Task material START

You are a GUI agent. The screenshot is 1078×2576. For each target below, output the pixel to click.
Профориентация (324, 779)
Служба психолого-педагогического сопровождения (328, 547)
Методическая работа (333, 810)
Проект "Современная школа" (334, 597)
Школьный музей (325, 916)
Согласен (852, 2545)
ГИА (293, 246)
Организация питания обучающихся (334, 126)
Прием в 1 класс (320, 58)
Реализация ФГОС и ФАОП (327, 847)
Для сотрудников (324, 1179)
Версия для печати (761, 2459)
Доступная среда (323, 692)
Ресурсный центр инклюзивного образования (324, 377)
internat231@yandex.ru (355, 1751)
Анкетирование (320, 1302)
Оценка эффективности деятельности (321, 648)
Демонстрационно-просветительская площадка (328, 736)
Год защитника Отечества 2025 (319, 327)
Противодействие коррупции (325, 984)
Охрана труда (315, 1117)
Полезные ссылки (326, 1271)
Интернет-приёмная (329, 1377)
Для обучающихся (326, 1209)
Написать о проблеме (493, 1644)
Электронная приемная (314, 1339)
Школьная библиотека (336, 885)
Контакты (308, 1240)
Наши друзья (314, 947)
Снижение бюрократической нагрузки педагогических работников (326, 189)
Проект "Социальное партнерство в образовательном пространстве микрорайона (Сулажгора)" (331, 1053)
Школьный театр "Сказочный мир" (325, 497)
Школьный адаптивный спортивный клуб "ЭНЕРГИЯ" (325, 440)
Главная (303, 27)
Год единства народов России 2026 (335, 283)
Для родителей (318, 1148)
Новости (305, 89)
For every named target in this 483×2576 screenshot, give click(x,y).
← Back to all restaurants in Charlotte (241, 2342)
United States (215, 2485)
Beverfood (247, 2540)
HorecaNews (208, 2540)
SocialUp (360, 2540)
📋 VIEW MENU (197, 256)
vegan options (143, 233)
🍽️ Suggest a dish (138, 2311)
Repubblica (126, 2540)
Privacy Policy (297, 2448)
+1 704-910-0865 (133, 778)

Task material END

What needs to be done:
Each line of the listing should be reproduced without any alteration.

Exercise result:
You are a GUI agent. The screenshot is 1078×2576. For each target below, output the pixel to click.
Профориентация (324, 779)
Служба психолого-педагогического сопровождения (328, 547)
Методическая работа (333, 810)
Проект "Современная школа" (334, 597)
Школьный музей (325, 916)
Согласен (852, 2545)
ГИА (293, 246)
Организация питания обучающихся (334, 126)
Прием в 1 класс (320, 58)
Реализация ФГОС и ФАОП (327, 847)
Для сотрудников (324, 1179)
Версия для печати (761, 2459)
Доступная среда (323, 692)
Ресурсный центр инклюзивного образования (324, 377)
internat231@yandex.ru (355, 1751)
Анкетирование (320, 1302)
Оценка эффективности деятельности (321, 648)
Демонстрационно-просветительская площадка (328, 736)
Год защитника Отечества 2025 (319, 327)
Противодействие коррупции (325, 984)
Охрана труда (315, 1117)
Полезные ссылки (326, 1271)
Интернет-приёмная (329, 1377)
Для обучающихся (326, 1209)
Написать о проблеме (493, 1644)
Электронная приемная (314, 1339)
Школьная библиотека (336, 885)
Контакты (308, 1240)
Наши друзья (314, 947)
Снижение бюрократической нагрузки педагогических работников (326, 189)
Проект "Социальное партнерство в образовательном пространстве микрорайона (Сулажгора)" (331, 1053)
Школьный театр "Сказочный мир" (325, 497)
Школьный адаптивный спортивный клуб "ЭНЕРГИЯ" (325, 440)
Главная (303, 27)
Год единства народов России 2026 (335, 283)
Для родителей (318, 1148)
Новости (305, 89)
For every named target in this 483×2576 screenshot, give click(x,y).
← Back to all restaurants in Charlotte (241, 2342)
United States (215, 2485)
Beverfood (247, 2540)
HorecaNews (208, 2540)
SocialUp (360, 2540)
📋 VIEW MENU (197, 256)
vegan options (143, 233)
🍽️ Suggest a dish (138, 2311)
Repubblica (126, 2540)
Privacy Policy (297, 2448)
+1 704-910-0865 (133, 778)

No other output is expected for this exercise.